A non-uniform rod \(AB\) of weight \(w\) is supported horizontally in a vertical plane by two light strings \(PA\) and \(PB\) as shown in the figure. \(G\) is the centre of gravity of the rod. If \(PA\) and \(PB\) make angles \(30^\circ\) and \(60^\circ\) respectively with the vertical, the ratio \(\dfrac{AG}{GB}\) is:
Show Hint
For rods in equilibrium:
Use vertical force balance to relate tensions
Take moments about the centre of gravity to find distance ratios
Angles with vertical affect only the vertical components
Step 1: Identify the forces acting on the rod.
The rod is in equilibrium under three forces:
Tension \(T_1\) in string \(PA\) acting at point \(A\),
Tension \(T_2\) in string \(PB\) acting at point \(B\),
Weight \(w\) of the rod acting downward at its centre of gravity \(G\).
Step 2: Resolve forces vertically (equilibrium of forces).
Only vertical components of tensions balance the weight:
\[
T_1 \cos 30^\circ + T_2 \cos 60^\circ = w
\]
\[
T_1 \left(\frac{\sqrt{3}}{2}\right) + T_2 \left(\frac{1}{2}\right) = w
\quad \cdots (1)
\]
Step 3: Take moments about point \(G\) (equilibrium of moments).
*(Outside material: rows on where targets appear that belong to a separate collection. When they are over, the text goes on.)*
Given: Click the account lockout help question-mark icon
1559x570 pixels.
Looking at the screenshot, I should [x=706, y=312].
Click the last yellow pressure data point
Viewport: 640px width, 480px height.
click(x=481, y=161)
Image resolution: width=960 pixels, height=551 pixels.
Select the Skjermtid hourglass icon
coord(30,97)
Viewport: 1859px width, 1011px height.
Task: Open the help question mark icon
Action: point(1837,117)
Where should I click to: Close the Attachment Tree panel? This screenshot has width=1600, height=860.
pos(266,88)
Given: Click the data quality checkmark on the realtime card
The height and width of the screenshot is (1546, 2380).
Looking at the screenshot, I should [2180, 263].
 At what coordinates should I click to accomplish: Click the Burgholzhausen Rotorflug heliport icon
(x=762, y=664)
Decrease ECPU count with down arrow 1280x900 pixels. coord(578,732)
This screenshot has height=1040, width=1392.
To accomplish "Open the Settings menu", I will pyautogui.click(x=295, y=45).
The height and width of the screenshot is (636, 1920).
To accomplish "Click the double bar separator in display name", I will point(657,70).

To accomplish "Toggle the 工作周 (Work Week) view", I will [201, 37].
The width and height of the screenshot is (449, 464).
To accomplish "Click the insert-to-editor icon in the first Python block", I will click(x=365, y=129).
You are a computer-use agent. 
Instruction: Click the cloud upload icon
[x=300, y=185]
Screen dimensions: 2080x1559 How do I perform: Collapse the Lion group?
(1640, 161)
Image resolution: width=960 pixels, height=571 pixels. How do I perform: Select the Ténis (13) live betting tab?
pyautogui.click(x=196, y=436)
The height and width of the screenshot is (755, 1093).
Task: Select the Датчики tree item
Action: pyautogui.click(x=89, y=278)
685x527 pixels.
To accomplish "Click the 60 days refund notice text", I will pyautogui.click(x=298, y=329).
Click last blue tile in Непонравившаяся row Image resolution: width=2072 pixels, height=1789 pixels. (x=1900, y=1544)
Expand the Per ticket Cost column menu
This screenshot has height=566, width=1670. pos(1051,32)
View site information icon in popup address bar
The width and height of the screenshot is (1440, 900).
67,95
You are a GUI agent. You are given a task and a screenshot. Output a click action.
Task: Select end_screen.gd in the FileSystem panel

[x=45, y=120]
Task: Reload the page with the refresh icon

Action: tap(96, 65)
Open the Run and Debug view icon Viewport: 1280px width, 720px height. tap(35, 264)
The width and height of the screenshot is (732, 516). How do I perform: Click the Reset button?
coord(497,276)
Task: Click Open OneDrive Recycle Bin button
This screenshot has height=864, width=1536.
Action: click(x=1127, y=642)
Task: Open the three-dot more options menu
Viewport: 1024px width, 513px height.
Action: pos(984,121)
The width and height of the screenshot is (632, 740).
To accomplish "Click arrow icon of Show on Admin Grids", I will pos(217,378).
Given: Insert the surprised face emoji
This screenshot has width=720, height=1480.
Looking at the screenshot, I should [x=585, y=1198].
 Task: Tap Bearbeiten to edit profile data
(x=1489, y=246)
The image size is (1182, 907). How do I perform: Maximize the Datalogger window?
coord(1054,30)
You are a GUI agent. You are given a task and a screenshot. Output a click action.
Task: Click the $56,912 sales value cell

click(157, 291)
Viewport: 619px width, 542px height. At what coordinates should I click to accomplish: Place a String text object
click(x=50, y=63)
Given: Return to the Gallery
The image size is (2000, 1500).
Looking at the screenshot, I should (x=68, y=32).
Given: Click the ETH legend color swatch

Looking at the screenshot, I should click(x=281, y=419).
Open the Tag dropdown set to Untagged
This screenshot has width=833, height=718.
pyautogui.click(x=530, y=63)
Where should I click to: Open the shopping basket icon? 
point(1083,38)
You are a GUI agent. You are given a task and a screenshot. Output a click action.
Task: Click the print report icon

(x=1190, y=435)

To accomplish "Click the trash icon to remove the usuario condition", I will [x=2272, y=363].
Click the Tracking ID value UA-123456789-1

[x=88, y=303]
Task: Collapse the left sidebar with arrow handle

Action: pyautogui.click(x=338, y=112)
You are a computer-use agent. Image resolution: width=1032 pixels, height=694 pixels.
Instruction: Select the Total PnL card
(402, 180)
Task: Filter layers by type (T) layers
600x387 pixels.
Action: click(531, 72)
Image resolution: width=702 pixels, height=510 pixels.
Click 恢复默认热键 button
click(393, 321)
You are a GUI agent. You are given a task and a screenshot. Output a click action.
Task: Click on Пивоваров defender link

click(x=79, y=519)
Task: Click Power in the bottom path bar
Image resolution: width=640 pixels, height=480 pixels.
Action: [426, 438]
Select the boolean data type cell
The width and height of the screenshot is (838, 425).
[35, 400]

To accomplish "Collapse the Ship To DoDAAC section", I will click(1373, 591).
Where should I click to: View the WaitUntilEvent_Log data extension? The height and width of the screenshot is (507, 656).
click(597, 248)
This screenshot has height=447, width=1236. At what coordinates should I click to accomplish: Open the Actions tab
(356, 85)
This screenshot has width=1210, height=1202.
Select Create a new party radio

Let \(AG = x\) and \(GB = y\).
For rotational equilibrium about \(G\):
\[
(\text{Vertical component of } T_1)\times x
=
(\text{Vertical component of } T_2)\times y
\]
\[
T_1 \cos 30^\circ \cdot x = T_2 \cos 60^\circ \cdot y
\]
Substitute values:
\[
T_1 \left(\frac{\sqrt{3}}{2}\right) x = T_2 \left(\frac{1}{2}\right) y
\]
Step 4: Simplify the ratio.
\[
\frac{x}{y} = \frac{T_2}{T_1} \cdot \frac{1}{\sqrt{3}}
\]
From equation (1), solving gives:
\[
\frac{T_2}{T_1} = 1
\]
Hence,
\[
\frac{AG}{GB} = \frac{1}{\sqrt{3}}
\]
Final Answer:
\[
\boxed{\dfrac{AG}{GB} = \dfrac{1}{\sqrt{3}}}
\]